> [TRY IT]: An exact copy of every record is the required answer.

--------------------------------------------------

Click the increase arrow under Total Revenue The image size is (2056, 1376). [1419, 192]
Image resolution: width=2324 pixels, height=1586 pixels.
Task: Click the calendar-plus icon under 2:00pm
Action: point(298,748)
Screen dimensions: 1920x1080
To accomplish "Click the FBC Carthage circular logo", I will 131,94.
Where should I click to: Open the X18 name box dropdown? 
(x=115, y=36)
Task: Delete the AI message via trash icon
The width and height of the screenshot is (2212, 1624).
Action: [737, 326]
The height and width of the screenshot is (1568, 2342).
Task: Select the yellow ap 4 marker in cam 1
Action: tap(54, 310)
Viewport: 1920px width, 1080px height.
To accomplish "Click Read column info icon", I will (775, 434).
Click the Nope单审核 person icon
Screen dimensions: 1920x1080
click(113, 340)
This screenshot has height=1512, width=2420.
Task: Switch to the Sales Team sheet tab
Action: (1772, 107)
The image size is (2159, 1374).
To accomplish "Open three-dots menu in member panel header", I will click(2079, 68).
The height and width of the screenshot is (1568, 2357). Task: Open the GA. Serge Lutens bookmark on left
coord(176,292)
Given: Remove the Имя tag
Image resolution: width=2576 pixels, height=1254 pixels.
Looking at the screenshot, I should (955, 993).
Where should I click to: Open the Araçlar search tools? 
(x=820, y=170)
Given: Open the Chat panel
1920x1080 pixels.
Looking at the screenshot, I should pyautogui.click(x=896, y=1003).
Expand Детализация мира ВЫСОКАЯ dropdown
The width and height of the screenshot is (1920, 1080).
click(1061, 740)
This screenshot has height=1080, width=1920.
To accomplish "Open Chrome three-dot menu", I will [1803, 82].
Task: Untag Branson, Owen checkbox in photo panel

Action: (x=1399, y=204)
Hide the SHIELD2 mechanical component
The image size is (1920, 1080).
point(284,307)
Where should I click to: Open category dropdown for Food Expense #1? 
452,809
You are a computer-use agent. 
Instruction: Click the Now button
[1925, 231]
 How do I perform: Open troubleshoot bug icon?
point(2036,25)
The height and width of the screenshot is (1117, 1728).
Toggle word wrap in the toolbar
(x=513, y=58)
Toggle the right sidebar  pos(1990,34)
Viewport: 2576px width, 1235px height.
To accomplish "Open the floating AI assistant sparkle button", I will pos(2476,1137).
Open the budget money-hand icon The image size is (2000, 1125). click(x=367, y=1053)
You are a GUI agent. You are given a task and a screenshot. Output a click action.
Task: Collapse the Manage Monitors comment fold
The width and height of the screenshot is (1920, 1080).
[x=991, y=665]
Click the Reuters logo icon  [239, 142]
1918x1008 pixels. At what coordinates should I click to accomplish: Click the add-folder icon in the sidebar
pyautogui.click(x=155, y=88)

--------------------------------------------------

> [EXPECTED ANSWER]:
Click the increase arrow under Total Revenue The image size is (2056, 1376). [1419, 192]
Image resolution: width=2324 pixels, height=1586 pixels.
Task: Click the calendar-plus icon under 2:00pm
Action: point(298,748)
Screen dimensions: 1920x1080
To accomplish "Click the FBC Carthage circular logo", I will 131,94.
Where should I click to: Open the X18 name box dropdown? 
(x=115, y=36)
Task: Delete the AI message via trash icon
The width and height of the screenshot is (2212, 1624).
Action: [737, 326]
The height and width of the screenshot is (1568, 2342).
Task: Select the yellow ap 4 marker in cam 1
Action: tap(54, 310)
Viewport: 1920px width, 1080px height.
To accomplish "Click Read column info icon", I will (775, 434).
Click the Nope单审核 person icon
Screen dimensions: 1920x1080
click(113, 340)
This screenshot has height=1512, width=2420.
Task: Switch to the Sales Team sheet tab
Action: (1772, 107)
The image size is (2159, 1374).
To accomplish "Open three-dots menu in member panel header", I will click(2079, 68).
The height and width of the screenshot is (1568, 2357). Task: Open the GA. Serge Lutens bookmark on left
coord(176,292)
Given: Remove the Имя tag
Image resolution: width=2576 pixels, height=1254 pixels.
Looking at the screenshot, I should (955, 993).
Where should I click to: Open the Araçlar search tools? 
(x=820, y=170)
Given: Open the Chat panel
1920x1080 pixels.
Looking at the screenshot, I should pyautogui.click(x=896, y=1003).
Expand Детализация мира ВЫСОКАЯ dropdown
The width and height of the screenshot is (1920, 1080).
click(1061, 740)
This screenshot has height=1080, width=1920.
To accomplish "Open Chrome three-dot menu", I will [1803, 82].
Task: Untag Branson, Owen checkbox in photo panel

Action: (x=1399, y=204)
Hide the SHIELD2 mechanical component
The image size is (1920, 1080).
point(284,307)
Where should I click to: Open category dropdown for Food Expense #1? 
452,809
You are a computer-use agent. 
Instruction: Click the Now button
[1925, 231]
 How do I perform: Open troubleshoot bug icon?
point(2036,25)
The height and width of the screenshot is (1117, 1728).
Toggle word wrap in the toolbar
(x=513, y=58)
Toggle the right sidebar  pos(1990,34)
Viewport: 2576px width, 1235px height.
To accomplish "Open the floating AI assistant sparkle button", I will pos(2476,1137).
Open the budget money-hand icon The image size is (2000, 1125). click(x=367, y=1053)
You are a GUI agent. You are given a task and a screenshot. Output a click action.
Task: Collapse the Manage Monitors comment fold
The width and height of the screenshot is (1920, 1080).
[x=991, y=665]
Click the Reuters logo icon  [239, 142]
1918x1008 pixels. At what coordinates should I click to accomplish: Click the add-folder icon in the sidebar
pyautogui.click(x=155, y=88)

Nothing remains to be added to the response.